Diese Daten zu grenzüberschreitenden Einnahmen und Zahlungen spiegeln das Aktivitätsniveau beim grenzüberschreitenden Handel, Investitionen und der Finanzierung eines Landes wider. Wie am Dienstag von der Staatlichen Devisenverwaltung (State Administration of Foreign Exchange, SAFE) veröffentlichte Daten zeigen, verzeichnete der grenzüberschreitende Kapitalverkehr im August einen Nettozufluss von 62,4 Milliarden US-Dollar, was einem Anstieg von vier Prozent im Vergleich zum Vormonat entspricht.
Li Bin, stellvertretender Leiter und Sprecher der SAFE, führte den Nettozufluss grenzüberschreitenden Kapitals hauptsächlich auf einen starken Zufluss von Mitteln aus dem Warenhandel zurück.

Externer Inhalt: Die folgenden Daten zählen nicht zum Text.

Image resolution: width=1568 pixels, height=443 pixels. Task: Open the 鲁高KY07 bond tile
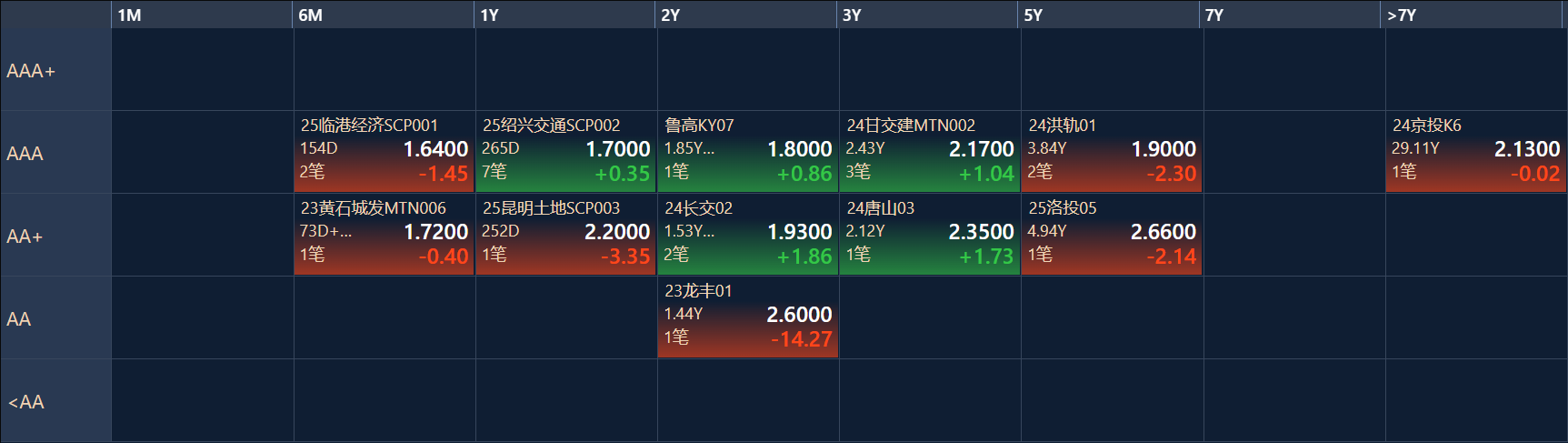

Zugleich hatte die verstärkte Auslandsreisetätigkeit chinesischer Staatsbürger zu Studien- und Tourismuszwecken während der Sommerferien das Defizit im Dienstleistungshandel vergrößert, das im August im Monatsvergleich um sechs Prozent zunahm.
Im selben Monat seien die grenzüberschreitenden Direktinvestitionen in beiden Richtungen im Wesentlichen stabil geblieben, so Li.
Wie der Sprecher weiter mitteilte, lag das Handelsvolumen am chinesischen Devisenmarkt im vergangenen Monat bei 3,9 Billionen US-Dollar und verblieb damit auf einem relativ hohen Niveau.
Das Land habe, wie Li bemerkte, bei Bankabrechnungen und Devisenverkäufen im vergangenen Monat einen Überschuss von 48,5 Milliarden US-Dollar verbucht, der hauptsächlich dem Nettozufluss von Devisenmitteln zuzuschreiben sei.